You know about WBAR, right? I mean, I know that Barnard College is way the hell up on the west side and not really as convenient as, say, Mercury or Cakeshop, but their student radio station has a track record of excellent, free or virtually free ($3), and often criminally under-attended concerts. Looking around at the WBAR Fall Concert, tucked away in the sub-level of next door Columbia’s student union, I had a distinct impression that the attendees were mostly the station’s own DJs, with, perhaps, some other Columbia and Barnard students thrown in for good measure. It probably didn’t help that some sort of last-minute cross-campus move was effected (I don’t think OhMyRockness.com ever even got the memo), but still, people, people, No Age. Just last week they packed Other Music completely to capacity.
Double Dagger
Double Dagger was opening.
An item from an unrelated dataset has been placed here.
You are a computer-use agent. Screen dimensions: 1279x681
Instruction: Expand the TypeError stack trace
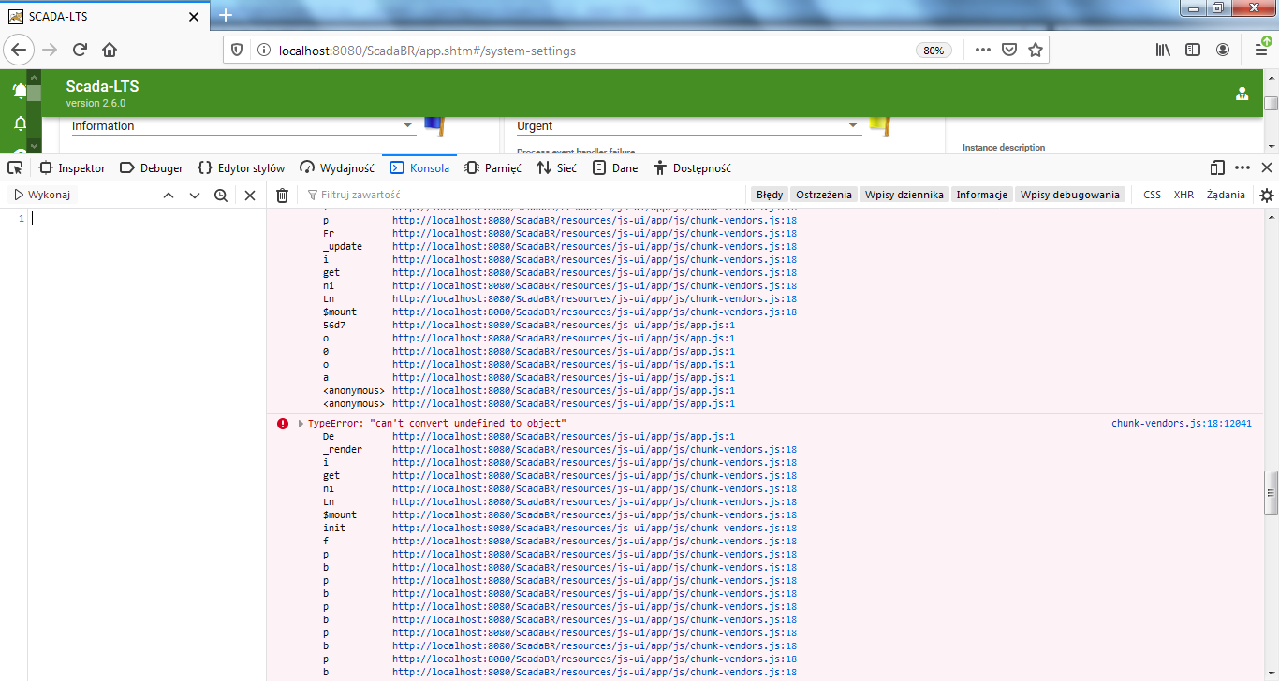pos(300,422)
The up-and-coming Baltimore designers-turned-post-punk-rockers actually run a spare bass and drums setup much like No Age’s, just with a third member handling vocal duties and running-around-in-the-crowd duties, and with much more direct, propulsive song-structures. While they’ve yet to develop a really unique angle of their own, Double Dagger’s live sound is immediate and visceral, just shy of full-on fist-pumping anthems.
No Age
No Age, of course, do have a clear and unique angle, dissecting pop song structure and paring it down to skeletal essentials. Live, they use backing loops, not of the usual Japanther-style supplementary melodies or rhythm, but of dim static washes and blearily fuzzed-out tidal motions. From these primordial oceans repeated riffs and rhythms gradually coalesce, rising up from the depths and taking on color and contours until at last they breach, perfectly crafted post-punk hooks shining in the surface sunlight, but only for a moment, just long enough to be riveting, like Loch Ness, before they sink away out of sight again, leaving you still fumbling with your camera. Or at least that’s how they’re supposed to go. And they did, for the most part, besides an unfortunate, momentum-robbing unplugging at the critical dramatic moment of flagship song “Everybody’s Down” (“first thing after the show, I’m buying a longer guitar cord”). The song sounded like it went off a little better at the Other Music show, but of course I couldn’t actually see any of that through the crowd. At the WBAR performance, fortunately, we could catch every detail, from opening murmurs to everybody-storm-the-stage finale.